FEMINIST FRIDAY: Jessamyn Stanley’s ‘Every Body Yoga’ & ESPNW Celebrates Women In Sports

Welcome to another edition of Feminist Friday, our weekly series where we get to share the videos we are crushing on with our readers. This week we’re getting sporty, doing some industry hacking, and hearing some yoga queen Jessamyn Stanley about her new book ‘Every Body Yoga’.

First up, Dove’s new “Image_Hack” campaign which seeks to disrupt the way the advertising industry markets to and shapes narratives about women. This campaign and video was made in conjunction with Danish creative agency Mindshare, and is specifically targeting the rest of the advertising industry, as opposed to just consumers.

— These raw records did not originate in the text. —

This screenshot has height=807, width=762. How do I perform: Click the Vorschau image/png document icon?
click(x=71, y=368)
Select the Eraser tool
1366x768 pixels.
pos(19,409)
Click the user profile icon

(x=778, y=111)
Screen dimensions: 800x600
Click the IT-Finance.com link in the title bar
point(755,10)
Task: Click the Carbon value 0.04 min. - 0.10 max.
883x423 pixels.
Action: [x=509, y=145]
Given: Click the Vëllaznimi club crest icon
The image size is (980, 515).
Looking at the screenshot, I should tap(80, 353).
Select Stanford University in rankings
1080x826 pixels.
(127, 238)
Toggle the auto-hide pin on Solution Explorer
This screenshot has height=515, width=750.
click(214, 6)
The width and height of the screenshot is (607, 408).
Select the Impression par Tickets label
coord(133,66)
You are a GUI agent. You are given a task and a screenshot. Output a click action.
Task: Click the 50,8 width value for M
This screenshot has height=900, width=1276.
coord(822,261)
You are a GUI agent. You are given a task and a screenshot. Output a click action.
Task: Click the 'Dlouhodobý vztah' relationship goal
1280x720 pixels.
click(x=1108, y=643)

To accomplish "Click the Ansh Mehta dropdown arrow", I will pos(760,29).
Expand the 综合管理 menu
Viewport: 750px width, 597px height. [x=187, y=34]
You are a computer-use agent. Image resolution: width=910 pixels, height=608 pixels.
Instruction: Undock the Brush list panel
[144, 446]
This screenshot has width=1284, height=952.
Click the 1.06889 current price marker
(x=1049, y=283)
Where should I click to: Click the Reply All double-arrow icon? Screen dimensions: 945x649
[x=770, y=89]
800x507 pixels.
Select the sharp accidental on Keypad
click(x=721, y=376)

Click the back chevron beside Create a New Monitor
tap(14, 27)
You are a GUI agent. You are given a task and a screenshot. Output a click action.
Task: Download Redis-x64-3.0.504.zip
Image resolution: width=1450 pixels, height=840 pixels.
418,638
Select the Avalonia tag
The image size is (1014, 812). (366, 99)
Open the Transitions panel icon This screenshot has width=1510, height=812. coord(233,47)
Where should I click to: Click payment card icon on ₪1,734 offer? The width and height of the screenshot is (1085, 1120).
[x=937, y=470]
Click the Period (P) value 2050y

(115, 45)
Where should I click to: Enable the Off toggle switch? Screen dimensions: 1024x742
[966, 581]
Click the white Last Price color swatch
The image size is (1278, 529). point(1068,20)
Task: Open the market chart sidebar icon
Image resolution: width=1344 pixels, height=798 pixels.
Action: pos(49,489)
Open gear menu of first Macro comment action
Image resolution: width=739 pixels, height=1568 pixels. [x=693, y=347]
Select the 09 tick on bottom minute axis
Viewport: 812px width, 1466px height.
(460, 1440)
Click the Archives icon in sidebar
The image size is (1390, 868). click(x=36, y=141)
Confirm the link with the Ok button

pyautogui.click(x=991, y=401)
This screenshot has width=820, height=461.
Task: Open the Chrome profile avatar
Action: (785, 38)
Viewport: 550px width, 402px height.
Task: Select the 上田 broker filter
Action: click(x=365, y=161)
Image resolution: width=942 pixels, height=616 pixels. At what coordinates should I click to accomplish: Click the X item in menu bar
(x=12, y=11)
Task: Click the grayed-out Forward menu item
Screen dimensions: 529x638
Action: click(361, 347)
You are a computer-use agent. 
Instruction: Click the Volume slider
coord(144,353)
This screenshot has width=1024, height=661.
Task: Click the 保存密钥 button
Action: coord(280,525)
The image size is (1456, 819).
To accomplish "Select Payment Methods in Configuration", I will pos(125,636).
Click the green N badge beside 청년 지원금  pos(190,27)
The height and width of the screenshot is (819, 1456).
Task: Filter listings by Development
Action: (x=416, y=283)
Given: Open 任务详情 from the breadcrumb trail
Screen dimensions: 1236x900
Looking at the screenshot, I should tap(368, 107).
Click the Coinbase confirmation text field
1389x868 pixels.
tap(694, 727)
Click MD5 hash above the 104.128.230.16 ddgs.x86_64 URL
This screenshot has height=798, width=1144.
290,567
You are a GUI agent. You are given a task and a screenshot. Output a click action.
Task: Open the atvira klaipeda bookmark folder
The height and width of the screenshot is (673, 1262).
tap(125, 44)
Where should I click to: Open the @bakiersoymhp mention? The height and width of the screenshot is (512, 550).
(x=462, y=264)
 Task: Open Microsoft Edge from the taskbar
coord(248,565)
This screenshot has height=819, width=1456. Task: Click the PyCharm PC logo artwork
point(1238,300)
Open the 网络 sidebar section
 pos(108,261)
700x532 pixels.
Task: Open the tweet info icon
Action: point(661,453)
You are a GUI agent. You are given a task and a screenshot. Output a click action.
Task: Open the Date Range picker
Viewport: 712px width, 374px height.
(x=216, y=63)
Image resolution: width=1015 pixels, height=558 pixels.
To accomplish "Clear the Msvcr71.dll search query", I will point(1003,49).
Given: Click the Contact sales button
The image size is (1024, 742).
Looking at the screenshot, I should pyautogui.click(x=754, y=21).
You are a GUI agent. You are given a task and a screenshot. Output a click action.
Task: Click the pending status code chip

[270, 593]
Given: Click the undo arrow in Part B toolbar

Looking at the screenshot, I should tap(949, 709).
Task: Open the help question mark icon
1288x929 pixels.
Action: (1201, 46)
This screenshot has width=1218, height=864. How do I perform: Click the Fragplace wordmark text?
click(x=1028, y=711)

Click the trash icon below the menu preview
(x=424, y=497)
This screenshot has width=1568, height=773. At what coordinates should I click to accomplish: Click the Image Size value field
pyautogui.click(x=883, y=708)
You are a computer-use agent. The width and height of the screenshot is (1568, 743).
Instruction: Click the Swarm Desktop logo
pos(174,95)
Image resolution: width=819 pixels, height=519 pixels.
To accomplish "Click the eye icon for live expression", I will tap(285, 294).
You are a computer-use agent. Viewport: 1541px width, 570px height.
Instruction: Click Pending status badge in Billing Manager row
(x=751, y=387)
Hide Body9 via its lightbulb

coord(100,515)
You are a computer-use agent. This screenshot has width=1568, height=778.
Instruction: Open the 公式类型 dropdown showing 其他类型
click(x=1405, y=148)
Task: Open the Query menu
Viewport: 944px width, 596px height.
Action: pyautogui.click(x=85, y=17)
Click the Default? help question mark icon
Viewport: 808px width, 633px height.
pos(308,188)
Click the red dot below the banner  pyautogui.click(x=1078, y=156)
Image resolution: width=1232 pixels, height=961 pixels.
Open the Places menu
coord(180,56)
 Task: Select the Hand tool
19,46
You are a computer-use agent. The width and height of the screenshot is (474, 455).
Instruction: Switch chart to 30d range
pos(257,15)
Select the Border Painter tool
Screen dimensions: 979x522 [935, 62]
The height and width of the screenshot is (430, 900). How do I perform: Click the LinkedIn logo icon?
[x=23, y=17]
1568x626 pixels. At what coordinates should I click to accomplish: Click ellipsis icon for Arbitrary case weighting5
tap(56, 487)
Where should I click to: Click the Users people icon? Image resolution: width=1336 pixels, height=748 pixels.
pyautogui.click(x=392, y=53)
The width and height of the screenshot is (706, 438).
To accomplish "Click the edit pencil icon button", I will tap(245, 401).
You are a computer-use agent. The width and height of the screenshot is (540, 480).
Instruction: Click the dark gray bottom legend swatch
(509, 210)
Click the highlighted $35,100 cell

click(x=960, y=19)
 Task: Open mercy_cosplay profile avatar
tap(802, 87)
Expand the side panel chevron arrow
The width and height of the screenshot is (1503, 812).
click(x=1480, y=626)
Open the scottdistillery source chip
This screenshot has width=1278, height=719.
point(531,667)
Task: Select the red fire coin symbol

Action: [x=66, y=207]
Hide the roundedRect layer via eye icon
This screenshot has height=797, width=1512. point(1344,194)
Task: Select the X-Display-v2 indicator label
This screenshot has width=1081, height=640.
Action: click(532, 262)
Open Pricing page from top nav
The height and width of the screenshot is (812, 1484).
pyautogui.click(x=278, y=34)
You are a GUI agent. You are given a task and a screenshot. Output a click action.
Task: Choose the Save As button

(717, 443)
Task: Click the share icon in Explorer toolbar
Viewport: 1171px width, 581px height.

Dove is certainly considered one of the most prominent modern disruptive brands that started the change in the representation of women over a decade ago. With their “Real Beauty” campaign and many others which became the catalyst for the femvertising trend and the current female empowerment branding we are seeing in many other brands, they certainly have been leading the way in some respects.

While we weren’t a huge fan of some of Dove’s more recent videos, especially out of the US, this video seems more on track with what made many of us fall in love with their messaging. It’s not the first time we are seeing the advertising industry being called into account for the way it markets to women. The ‘Women Not Objects’ campaign started by an advertising industry executive by the name of Madonna Badger took things to a whole new level by laying out the long-term implications of raising a generation of girls on a message that defines their worth through their sex appeal and looks.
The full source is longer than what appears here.